These are women in unhappy marriages they entered into decades ago. These are divorced women who have given up on the possibility of love. These are women who have plenty of evidence supporting the belief that relationships are draining.

Now, to be clear, their experiences were real. I’m not dismissing them. But it was still a very narrow slice of life. If everyone around you believes there are no good men, it simply becomes reality.

Then Debbie hired me.

At first, she wasn’t even talking much about men. She was talking about herself. How tired she was of feeling stuck. How lonely life had become. Solo trips. Museums. Girls nights out. Trying to fill her time while secretly feeling dead inside. She missed companionship. She missed affection. She missed feeling excited about the future instead of simply managing her disappointment.

And underneath all of it was something deeper: Debbie didn’t just stop believing in men. She stopped believing something better was still possible for her.

That began to change once she found herself surrounded by women who had a completely different experience of dating and relationships. Women with healthy boundaries. Women who understood men better. Women who had stopped chasing emotionally unavailable guys and started choosing men who actually showed up consistently.

Three months later, Debbie has seen five women in her mastermind finish the program with serious boyfriends. That shook her worldview in the best possible way.

Because both stories are true.

There are unhappy marriages everywhere. There are selfish men everywhere. There are people who stay together for forty years and barely even like each other.

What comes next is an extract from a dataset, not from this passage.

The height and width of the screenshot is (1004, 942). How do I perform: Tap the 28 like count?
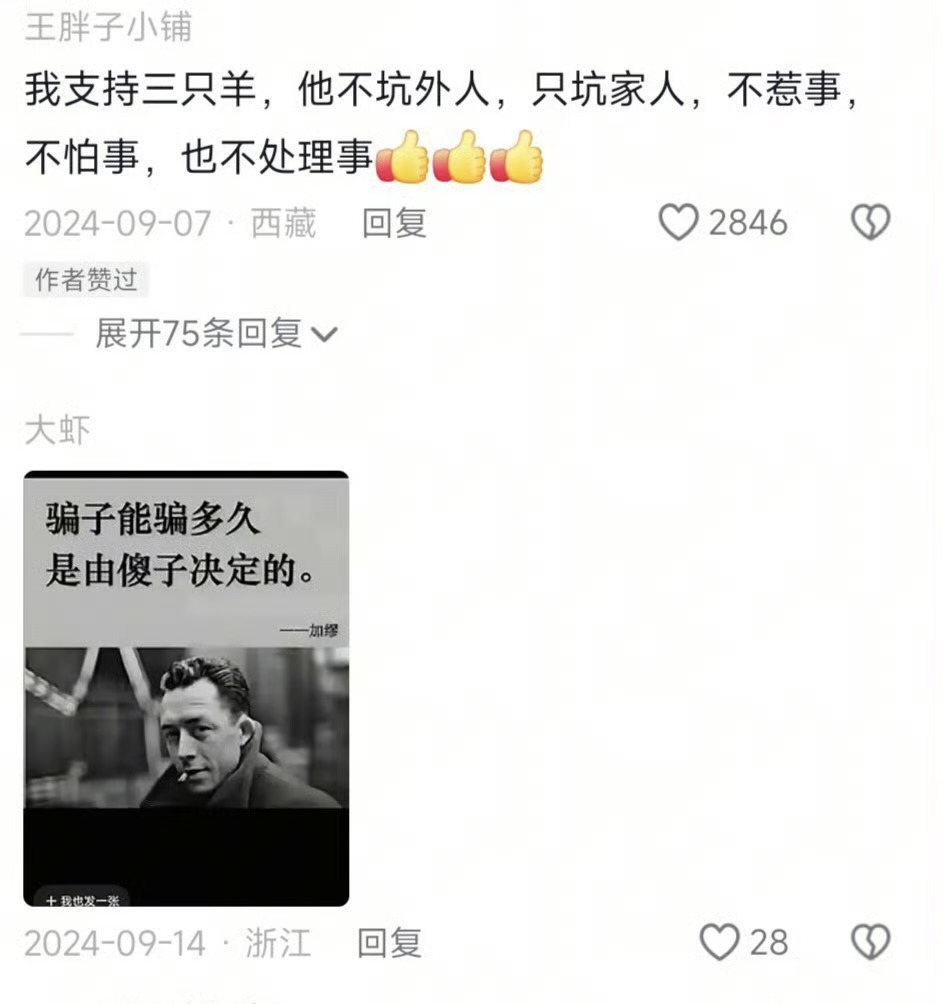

There are also healthy couples. Loving marriages. Emotionally available men. Relationships where women feel safe, heard, and understood every single day.

Your life is shaped by which story you immerse yourself in.

If you wanted to get rich, you probably wouldn’t spend all your time around people explaining why success is impossible. If you wanted to get healthy, you probably wouldn’t surround yourself with people committed to unhealthy habits.

Yet women do this with love all the time.

They surround themselves with chronic pessimism, disappointment, and fear, then wonder why they feel hopeless about dating.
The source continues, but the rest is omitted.